» **EXTRACTED RECORDS**
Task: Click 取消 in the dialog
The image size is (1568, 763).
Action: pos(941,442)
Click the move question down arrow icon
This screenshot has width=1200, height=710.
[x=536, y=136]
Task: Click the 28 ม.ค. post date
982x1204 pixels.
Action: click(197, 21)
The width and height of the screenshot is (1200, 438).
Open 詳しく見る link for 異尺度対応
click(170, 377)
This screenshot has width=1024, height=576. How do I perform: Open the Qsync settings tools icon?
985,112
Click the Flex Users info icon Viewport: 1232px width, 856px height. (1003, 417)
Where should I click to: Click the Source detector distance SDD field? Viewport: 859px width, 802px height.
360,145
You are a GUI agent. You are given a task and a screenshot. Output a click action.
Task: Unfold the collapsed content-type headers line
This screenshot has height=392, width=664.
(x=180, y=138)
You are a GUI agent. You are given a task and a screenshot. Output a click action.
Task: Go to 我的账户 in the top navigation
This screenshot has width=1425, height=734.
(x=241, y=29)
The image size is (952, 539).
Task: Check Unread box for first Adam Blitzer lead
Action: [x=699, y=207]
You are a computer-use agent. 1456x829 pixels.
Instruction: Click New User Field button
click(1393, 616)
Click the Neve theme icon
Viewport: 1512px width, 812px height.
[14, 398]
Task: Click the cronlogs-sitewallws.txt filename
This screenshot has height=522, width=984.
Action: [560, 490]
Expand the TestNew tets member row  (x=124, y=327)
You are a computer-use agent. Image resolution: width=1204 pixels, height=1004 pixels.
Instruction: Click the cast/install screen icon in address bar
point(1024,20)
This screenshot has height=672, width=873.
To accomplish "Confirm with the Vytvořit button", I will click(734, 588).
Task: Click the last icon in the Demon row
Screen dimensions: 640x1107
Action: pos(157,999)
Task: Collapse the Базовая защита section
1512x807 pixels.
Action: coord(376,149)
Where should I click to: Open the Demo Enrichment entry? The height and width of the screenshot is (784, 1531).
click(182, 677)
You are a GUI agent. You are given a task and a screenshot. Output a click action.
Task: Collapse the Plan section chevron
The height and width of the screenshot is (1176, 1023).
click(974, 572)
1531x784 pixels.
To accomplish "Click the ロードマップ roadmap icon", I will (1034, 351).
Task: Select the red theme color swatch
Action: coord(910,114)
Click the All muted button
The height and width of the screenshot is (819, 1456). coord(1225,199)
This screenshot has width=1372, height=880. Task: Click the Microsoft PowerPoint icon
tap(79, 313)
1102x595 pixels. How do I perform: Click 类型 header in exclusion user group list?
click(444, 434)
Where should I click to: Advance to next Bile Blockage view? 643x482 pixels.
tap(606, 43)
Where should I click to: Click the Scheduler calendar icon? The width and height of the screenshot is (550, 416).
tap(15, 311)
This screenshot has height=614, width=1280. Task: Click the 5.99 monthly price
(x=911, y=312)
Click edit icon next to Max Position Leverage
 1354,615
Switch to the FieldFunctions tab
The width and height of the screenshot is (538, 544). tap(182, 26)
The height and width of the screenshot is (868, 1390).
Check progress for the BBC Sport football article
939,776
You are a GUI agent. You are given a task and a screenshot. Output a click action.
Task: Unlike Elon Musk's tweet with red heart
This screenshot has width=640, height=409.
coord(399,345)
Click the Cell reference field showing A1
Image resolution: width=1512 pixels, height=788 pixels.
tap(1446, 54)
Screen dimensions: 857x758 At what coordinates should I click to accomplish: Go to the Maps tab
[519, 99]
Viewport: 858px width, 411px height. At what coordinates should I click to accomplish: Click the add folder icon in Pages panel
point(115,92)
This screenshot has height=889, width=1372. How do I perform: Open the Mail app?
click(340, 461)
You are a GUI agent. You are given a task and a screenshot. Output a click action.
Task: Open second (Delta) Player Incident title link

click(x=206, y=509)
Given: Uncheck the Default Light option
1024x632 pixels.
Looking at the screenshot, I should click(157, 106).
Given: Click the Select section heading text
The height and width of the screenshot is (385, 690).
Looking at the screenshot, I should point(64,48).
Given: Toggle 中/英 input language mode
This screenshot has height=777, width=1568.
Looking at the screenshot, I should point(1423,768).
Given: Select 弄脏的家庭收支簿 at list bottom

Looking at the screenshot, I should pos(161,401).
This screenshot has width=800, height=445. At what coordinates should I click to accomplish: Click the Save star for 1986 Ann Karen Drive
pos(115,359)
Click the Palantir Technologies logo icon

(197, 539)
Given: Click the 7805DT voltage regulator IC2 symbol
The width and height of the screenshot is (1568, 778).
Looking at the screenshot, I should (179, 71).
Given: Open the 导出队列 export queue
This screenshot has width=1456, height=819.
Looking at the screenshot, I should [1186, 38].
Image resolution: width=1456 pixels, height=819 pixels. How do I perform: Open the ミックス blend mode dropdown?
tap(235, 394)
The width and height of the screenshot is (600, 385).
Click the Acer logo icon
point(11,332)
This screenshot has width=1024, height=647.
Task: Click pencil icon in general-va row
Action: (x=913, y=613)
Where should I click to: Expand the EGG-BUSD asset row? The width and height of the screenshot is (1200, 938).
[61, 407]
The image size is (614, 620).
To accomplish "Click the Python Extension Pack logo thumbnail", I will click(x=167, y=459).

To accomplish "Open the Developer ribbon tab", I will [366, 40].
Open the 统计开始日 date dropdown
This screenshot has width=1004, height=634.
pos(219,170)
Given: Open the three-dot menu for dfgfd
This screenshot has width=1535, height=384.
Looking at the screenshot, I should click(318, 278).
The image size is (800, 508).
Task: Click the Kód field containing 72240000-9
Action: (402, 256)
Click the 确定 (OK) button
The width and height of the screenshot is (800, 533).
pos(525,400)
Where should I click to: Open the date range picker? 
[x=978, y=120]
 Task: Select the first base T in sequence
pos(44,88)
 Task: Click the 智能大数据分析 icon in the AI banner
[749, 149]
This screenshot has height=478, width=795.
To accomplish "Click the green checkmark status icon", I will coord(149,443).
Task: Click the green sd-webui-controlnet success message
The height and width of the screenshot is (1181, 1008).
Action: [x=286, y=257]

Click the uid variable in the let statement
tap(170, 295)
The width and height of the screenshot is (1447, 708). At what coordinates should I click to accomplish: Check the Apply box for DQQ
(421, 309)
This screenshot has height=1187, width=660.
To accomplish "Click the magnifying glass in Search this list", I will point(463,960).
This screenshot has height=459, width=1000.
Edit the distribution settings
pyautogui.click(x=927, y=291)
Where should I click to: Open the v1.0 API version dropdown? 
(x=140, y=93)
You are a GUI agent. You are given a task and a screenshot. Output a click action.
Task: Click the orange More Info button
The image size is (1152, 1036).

» **DIRECTIVE**
Quote the material word for word, starting at the line that contains "Screen dimensions: 857x758" and ending at the line that contains "Looking at the screenshot, I should click(157, 106).".

» **WRITTEN RESPONSE**
Screen dimensions: 857x758 At what coordinates should I click to accomplish: Go to the Maps tab
[519, 99]
Viewport: 858px width, 411px height. At what coordinates should I click to accomplish: Click the add folder icon in Pages panel
point(115,92)
This screenshot has height=889, width=1372. How do I perform: Open the Mail app?
click(340, 461)
You are a GUI agent. You are given a task and a screenshot. Output a click action.
Task: Open second (Delta) Player Incident title link

click(x=206, y=509)
Given: Uncheck the Default Light option
1024x632 pixels.
Looking at the screenshot, I should click(157, 106).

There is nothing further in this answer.